女の子の誰かが、こういうのはちょっと寂しい、そう言ったので、駅前の話が仲間内で交わされることはなくなった。
ある雨の日に、あなたは駅前の壁に映画の予告編が流れている様子を見た。
レズビアンの映画だったけど、あなたはその様子を自分ごとだとはとらえなかった。
画面の中で女性同士がくっつきあってささやきを交わしあっている。
ロマンチックな音楽が流れていた。
あなたは、普段、親に対してさえも距離を置く。ボディタッチなど、どうしていいか分からない。
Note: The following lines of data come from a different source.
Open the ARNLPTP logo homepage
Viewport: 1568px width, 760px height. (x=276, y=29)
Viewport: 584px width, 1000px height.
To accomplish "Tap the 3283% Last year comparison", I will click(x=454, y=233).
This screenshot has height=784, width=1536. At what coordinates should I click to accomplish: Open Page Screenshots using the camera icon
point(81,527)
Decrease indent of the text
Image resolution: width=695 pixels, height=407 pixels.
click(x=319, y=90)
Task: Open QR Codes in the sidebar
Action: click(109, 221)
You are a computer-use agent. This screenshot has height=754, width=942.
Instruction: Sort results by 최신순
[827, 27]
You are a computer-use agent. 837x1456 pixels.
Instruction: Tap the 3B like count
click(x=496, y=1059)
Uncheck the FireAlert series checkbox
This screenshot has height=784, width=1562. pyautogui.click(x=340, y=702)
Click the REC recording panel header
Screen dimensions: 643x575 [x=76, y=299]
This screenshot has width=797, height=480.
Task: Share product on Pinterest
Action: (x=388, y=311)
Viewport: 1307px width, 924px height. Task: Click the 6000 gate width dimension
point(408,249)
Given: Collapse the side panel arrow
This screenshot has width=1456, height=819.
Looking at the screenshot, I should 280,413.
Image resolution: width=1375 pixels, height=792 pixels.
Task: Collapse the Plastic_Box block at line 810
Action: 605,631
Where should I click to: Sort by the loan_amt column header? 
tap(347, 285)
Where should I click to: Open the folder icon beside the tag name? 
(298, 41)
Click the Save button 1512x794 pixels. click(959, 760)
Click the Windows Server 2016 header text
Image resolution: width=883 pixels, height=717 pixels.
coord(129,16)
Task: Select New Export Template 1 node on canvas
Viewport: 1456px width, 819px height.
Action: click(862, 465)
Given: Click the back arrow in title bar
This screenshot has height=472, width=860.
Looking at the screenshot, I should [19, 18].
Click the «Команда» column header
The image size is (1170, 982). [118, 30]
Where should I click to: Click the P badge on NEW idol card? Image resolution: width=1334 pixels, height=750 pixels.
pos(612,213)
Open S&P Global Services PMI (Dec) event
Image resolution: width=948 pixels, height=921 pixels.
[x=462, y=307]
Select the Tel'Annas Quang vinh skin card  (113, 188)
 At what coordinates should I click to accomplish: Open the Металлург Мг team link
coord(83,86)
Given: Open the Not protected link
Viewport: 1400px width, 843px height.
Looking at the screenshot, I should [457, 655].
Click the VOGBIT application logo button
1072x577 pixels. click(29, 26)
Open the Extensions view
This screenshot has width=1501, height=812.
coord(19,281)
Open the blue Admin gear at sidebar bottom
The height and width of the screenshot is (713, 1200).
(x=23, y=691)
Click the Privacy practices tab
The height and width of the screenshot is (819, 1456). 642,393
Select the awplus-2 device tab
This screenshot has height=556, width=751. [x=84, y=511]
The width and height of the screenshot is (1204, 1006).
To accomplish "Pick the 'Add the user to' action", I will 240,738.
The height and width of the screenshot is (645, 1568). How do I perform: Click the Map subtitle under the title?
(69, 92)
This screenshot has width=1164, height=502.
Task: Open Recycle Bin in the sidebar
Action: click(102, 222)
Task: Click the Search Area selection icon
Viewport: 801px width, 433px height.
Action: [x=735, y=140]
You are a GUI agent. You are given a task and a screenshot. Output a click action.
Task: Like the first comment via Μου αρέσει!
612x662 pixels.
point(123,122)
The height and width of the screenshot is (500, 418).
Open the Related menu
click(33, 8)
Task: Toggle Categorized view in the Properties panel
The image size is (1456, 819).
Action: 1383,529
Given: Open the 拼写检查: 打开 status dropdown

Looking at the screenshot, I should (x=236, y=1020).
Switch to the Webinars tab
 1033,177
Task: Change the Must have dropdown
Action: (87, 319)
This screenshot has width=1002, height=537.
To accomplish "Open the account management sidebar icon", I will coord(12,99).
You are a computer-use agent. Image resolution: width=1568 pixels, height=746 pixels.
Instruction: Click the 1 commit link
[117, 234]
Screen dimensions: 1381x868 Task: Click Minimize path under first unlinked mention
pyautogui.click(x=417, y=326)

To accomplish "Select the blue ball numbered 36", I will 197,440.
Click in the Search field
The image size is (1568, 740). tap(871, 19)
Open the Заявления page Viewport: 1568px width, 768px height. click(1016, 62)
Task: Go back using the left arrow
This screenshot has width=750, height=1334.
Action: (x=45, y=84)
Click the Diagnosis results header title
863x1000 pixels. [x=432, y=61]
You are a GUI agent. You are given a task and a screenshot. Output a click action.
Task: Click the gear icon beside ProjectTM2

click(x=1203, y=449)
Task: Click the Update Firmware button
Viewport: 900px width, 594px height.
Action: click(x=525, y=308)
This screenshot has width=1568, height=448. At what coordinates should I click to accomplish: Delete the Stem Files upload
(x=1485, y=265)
道行く人がその動画に、あなたと同じように戸惑いをあらわにするということはなかった。
なんでもない絵だというように一瞥して、歩いていく。
ほどなく、おかしいのは自分なのだろうという疑念が生まれる。
あなたは、付き合っているのなら、普通はああいう風にくっつきあうのだろうかと思い、同時に、日葵ちゃんの白い髪のことが脳裏に浮かんだ。これは、相談するべき事項だ。
でも、その日、あたなは学校でその予告編のことを話せなかった。
日葵ちゃんにも話せなかった。
駅前の巨大な映像について話すことは避けられていたし、あなたもその場の雰囲気を言葉で共有する術を持っていなかったし、そもそも違和感を言葉にできなかった。
そうしてあなたの不安は語られざるところに仕舞われる。
それでも、いつかあなたは自分で勇気を出し、彼女に触れるだろう。